## What to produce
Your answer is the line containing "The image size is (1570, 548)." plus every line after it through the end of the records, printed exactly and free of pictures.

## Given data
• • • •

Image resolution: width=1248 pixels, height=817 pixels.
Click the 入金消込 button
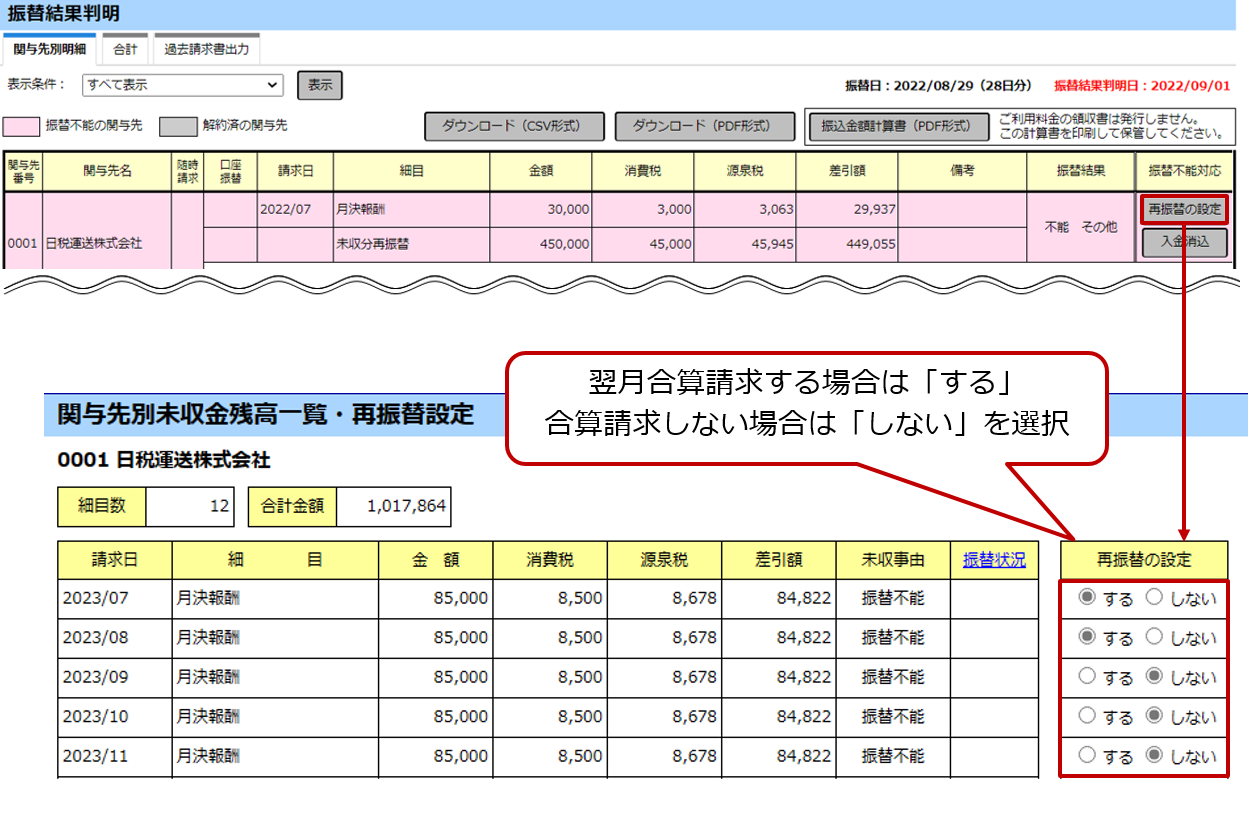click(1184, 242)
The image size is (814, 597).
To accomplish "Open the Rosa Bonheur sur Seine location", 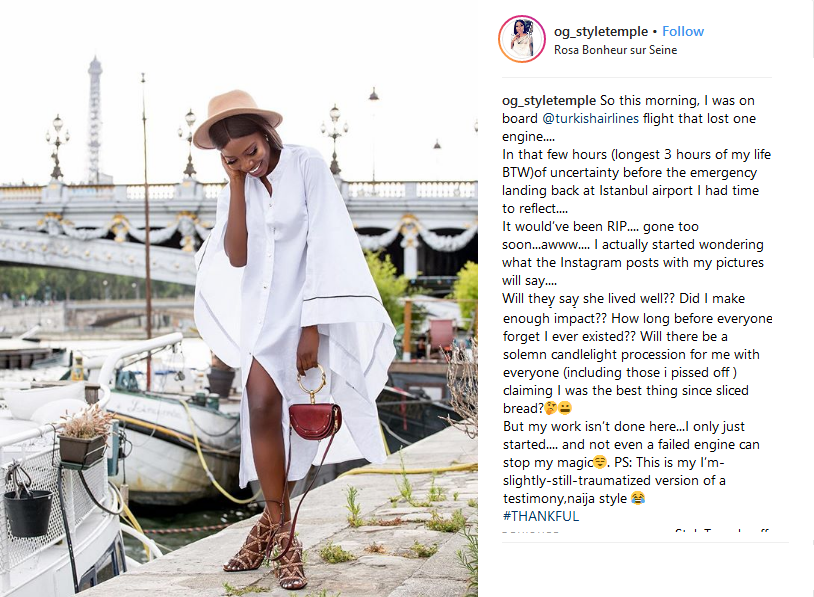I will coord(615,50).
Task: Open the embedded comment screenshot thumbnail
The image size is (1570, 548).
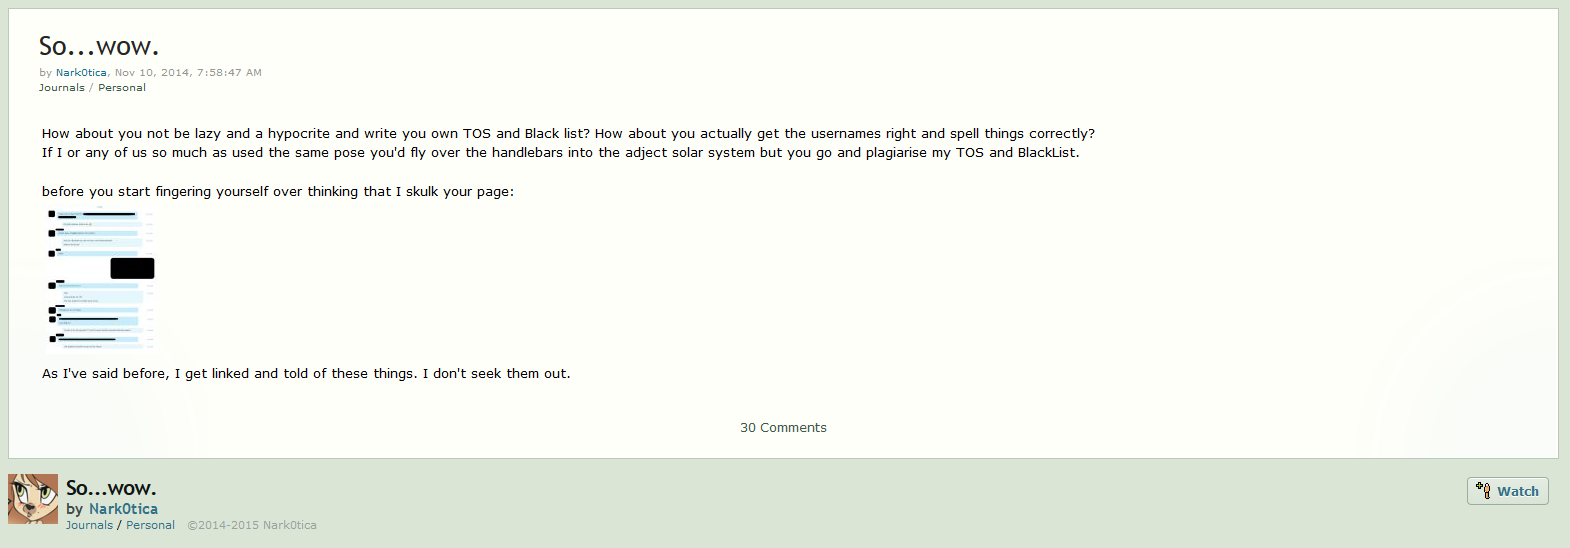Action: [x=100, y=280]
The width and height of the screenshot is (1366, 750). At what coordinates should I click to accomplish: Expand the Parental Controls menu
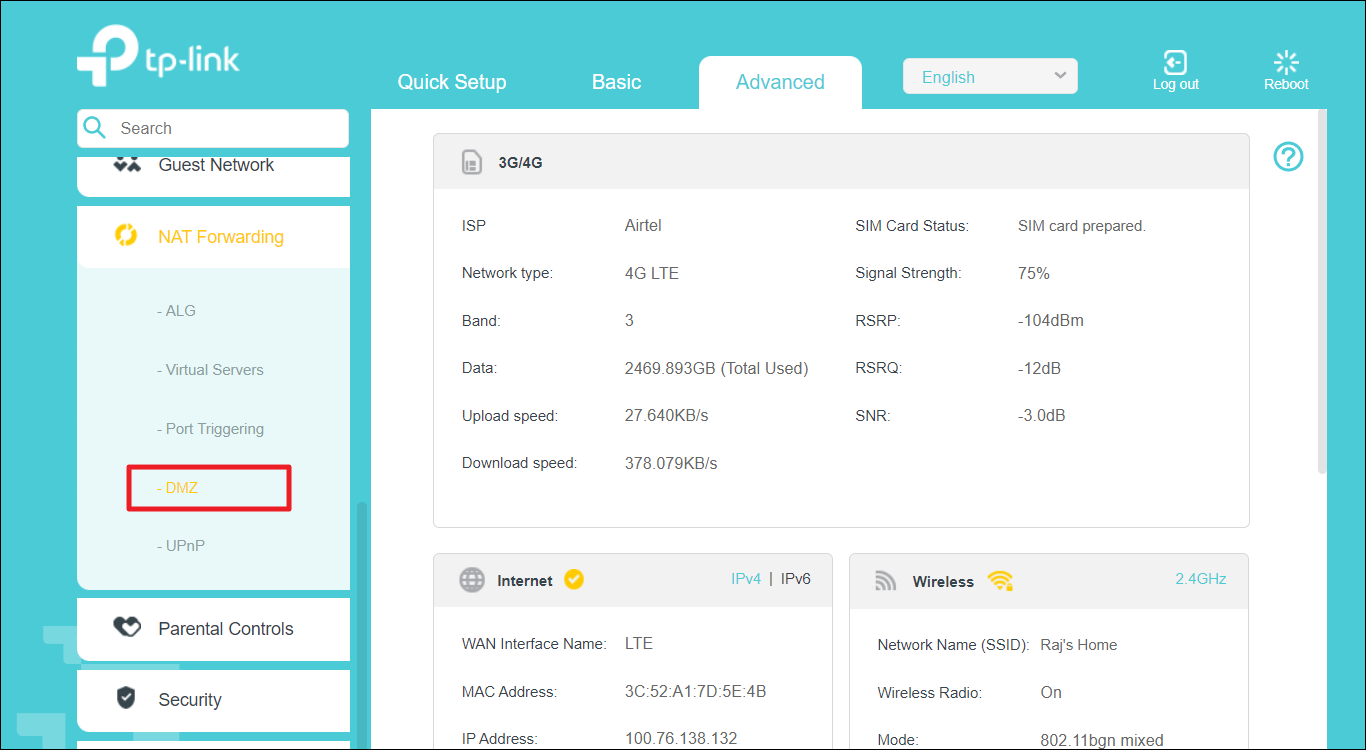(x=226, y=629)
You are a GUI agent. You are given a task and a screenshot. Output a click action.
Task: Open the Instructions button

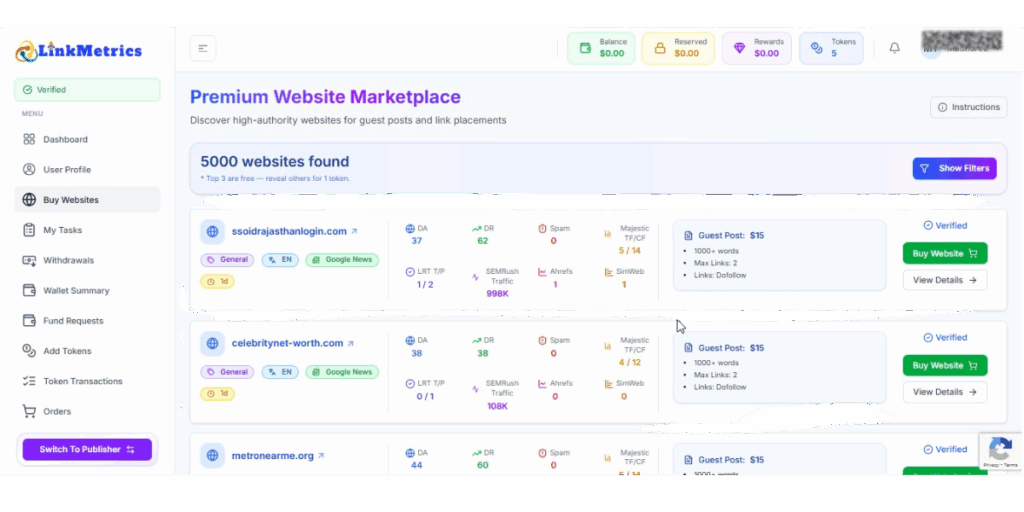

• • • •

## Answer section
The image size is (1570, 548).
Action: [x=100, y=280]
The width and height of the screenshot is (1366, 750). At what coordinates should I click to accomplish: Expand the Parental Controls menu
(x=226, y=629)
You are a GUI agent. You are given a task and a screenshot. Output a click action.
Task: Open the Instructions button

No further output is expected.